For Medical Directors: This Is Your Evidence

When you challenge a payer's denial, you now have public CMS data showing whether their denial rate is within market norms. If they're outliers, that's regulatory evidence that their denial may not be medically defensible. This shifts appeal conversations from "medical opinion vs. medical opinion" to "your published data contradicts your denial decision."

The Broader Industry Implication: Denial Economics Are About to Change

For 20 years, prior authorization denial rates were invisible to the market. Payers could optimize denials for revenue without competitive pressure. But transparency creates pricing competition around quality of care.

We're about to see three things happen:

1. Denial Rate Variation Will Become Competitive Disadvantage

Plans with high denial rates will face pushback from health systems, employers, and—eventually—patients and regulators. Expect denial rates to compress toward the market average as plans respond to transparency pressure.

2. Appeal Overturn Rates Will Become Regulatory Target

An 81.7% appeal overturn rate is a regulatory failure by definition. It means the initial denial decision was medically indefensible 4 out of 5 times. Once that number is public, state insurance commissioners and federal regulators will be forced to address it. Expect rulemaking around "target overturn rates" (likely 5-10%, not 81.7%).

3. Prior Auth Will Shift From Revenue Tool to Service Metric

Right now, some payers treat prior authorization as a financial leverage point. In a transparent market, it becomes a service metric. Health systems will demand and pay for faster, more accurate prior auth. The competitive advantage will go to payers who get it right, not payers who game it.

What CoverageUnlocked Is Building in Response

At CoverageUnlocked, we're building a CMS data intelligence pipeline that will automatically ingest the CMS-0057-F transparency data on April 1 and cross-reference it against our expanded payer knowledge graph (now covering 12 payers, 30+ procedures, 200+ denial patterns).
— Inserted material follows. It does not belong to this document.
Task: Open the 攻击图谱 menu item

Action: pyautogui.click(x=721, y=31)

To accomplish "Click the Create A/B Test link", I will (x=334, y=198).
Our enterprise clients will be able to:

  • Auto-generate payer scorecards — system pulls CMS data, compares against your denials, generates performance brief
  • Predict denial risk by payer/procedure — combined CMS data + our historical graph identifies high-risk combinations
  • Build pre-submission strategies — system flags procedures/payers needing additional documentation based on denial patterns
  • Generate contract negotiation briefs — automated comparison of your performance vs. payer's published rates
  • Appeal case prioritization — system flags appeals with highest probability of success based on payer's published overturn rate

For consumers, we're building appeal tools that reference the public CMS data. If a patient is denied prior authorization, our system will show them: "This payer's published denial rate for this procedure is 12.8%, vs. the market average of 6.1%. Their appeal overturn rate is 76%. Here's why you should appeal."

Three Actions to Take Before March 31

Action 1: Brief Your Leadership

Make sure your CFO, COO, and Chief Medical Officer understand that prior authorization denial data becomes public in 21 days. This should be on everyone's radar.

Action 2: Audit Your Current Denial Data

Pull your denial reports by payer and procedure. Get them cleaned and standardized. When the CMS data drops, you want to be able to compare apples-to-apples immediately.

Action 3: Schedule Your Payer Conversations

When March 31 data is public, your payers will be getting similar inquiries from competitors. Get ahead of it. Schedule "prior authorization review" conversations for April/May focused on using the new public data to optimize both of your processes.

"On March 31, payer denial data becomes public for the first time. The health systems that use this data first will have massive negotiating leverage in 2026-2027 contract renewals. This isn't a regulatory compliance issue. This is a $1M+ revenue opportunity."